KSHV G-protein coupled receptor vGPCR oncogenic signaling upregulation of Cyclooxygenase-2 expression mediates angiogenesis and tumorigenesis in Kaposi's sarcoma

Kaposi’s sarcoma-associated herpesvirus (KSHV) vGPCR is a constitutively active G protein-coupled receptor that subverts proliferative and inflammatory signaling pathways to induce cell transformation in Kaposi’s sarcoma. Cyclooxygenase-2 (COX-2) is an inflammatory mediator that plays a key regulatory role in the activation of tumor angiogenesis. Using two different transformed mouse models and tumorigenic full KSHV genome-bearing cells, including KSHV-Bac16 based mutant system with a vGPCR deletion, we demostrate that vGPCR upregulates COX-2 expression and activity, signaling through selective MAPK cascades. We show that vGPCR expression triggers signaling pathways that upregulate COX-2 levels due to a dual effect upon both its gene promoter region and, in mature mRNA, the 3’UTR region that control mRNA stability. Both events are mediated by signaling through ERK1/2 MAPK pathway. Inhibition of COX-2 in vGPCR-transformed cells impairs vGPCR-driven angiogenesis and treatment with the COX-2-selective inhibitory drug Celecoxib produces a significant decrease in tumor growth, pointing to COX-2 activity as critical for vGPCR oncogenicity in vivo and indicating that COX-2-mediated angiogenesis could play a role in KS tumorigenesis. These results, along with the overexpression of COX-2 in KS lesions, define COX-2 as a potential target for the prevention and treatment of KSHV-oncogenesis.
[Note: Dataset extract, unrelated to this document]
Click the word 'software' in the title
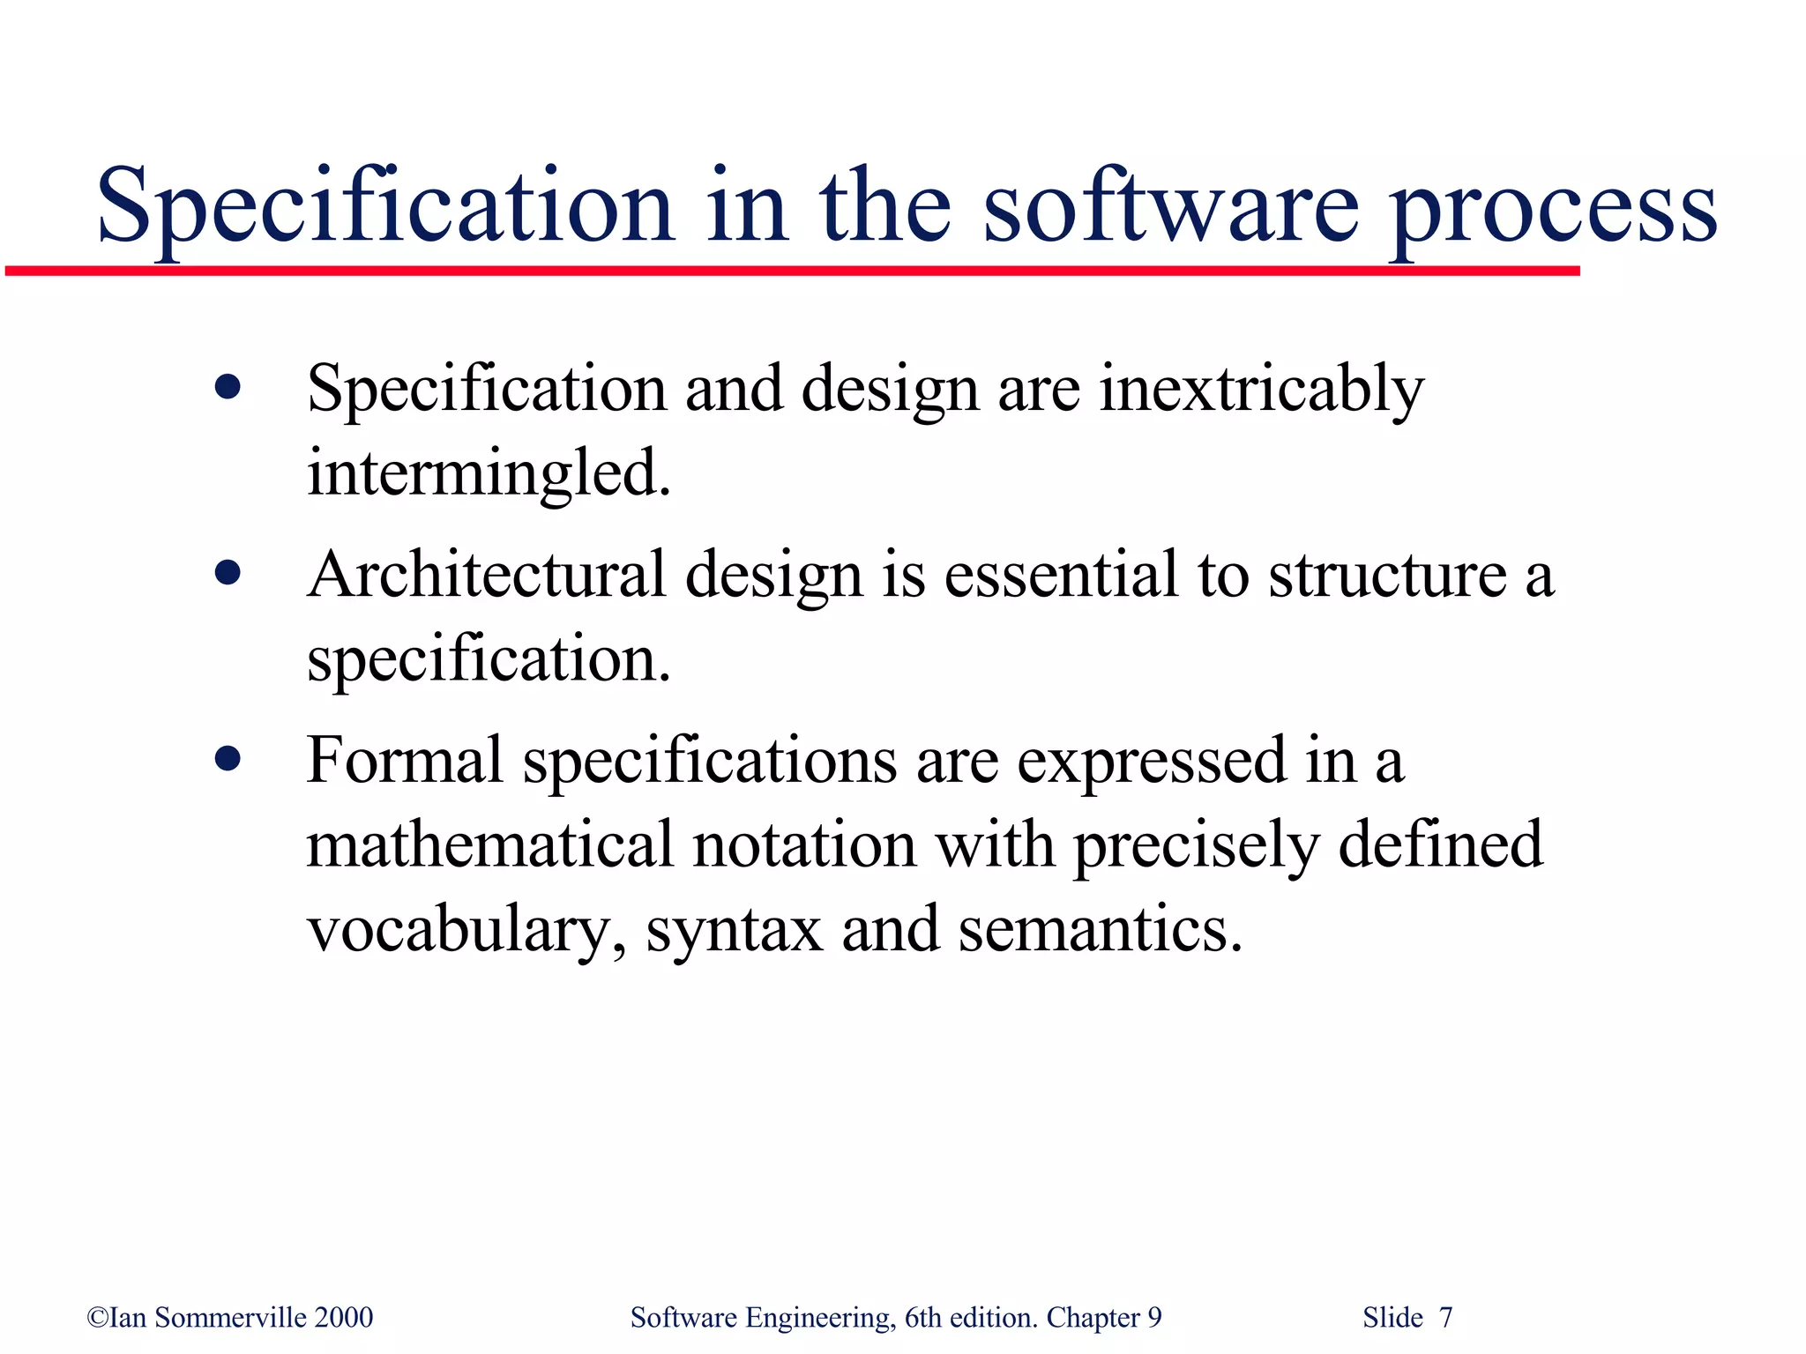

Author summary Kaposi sarcoma (KS) is the most frequent AIDS-related cancer (AIDS-KS). The tumors originate in cells infected with a cancer-causing virus (KSHV). A gene encoded by the virus expresses a protein with oncogenic potential in the infected cells (vGPCR), which has the ability to promote cell transformation and angiogenesis driving KS tumorigenesis. Therefore, the identification of oncogenic intracellular signalling mechanisms triggered by vGPCR could be of therapeutic interest. Cyclooxygenase-2 (COX-2) is an inflammatory molecule involved in tumor angiogenesis that can be targeted by several FDA-approved non-steroidal anti-inflammatory drugs and specific inhibitors. Here, we demonstrate that vGPCR upregulates COX-2 activity and expression through upregulation of transcription and mRNA stability via an ERK1/2 dependent pathway. We also show that COX-2 activity is critical for vGPCR angiogenesis and oncogenesis using KSHV infection and mouse models. Consistent with a role in KS pathogenesis, we found that vGPCR upregulates COX-2 activity in endothelial cells, that it is essential for VEGF upregulation via vGPCR, and that it is expressed in KSHV infected cells of AIDS-KS lesions. These facts point to COX-2 as one of the molecular components of the vGPCR angiogenic switch in Kaposi Sarcoma and a potential target for chemoprevention and therapy.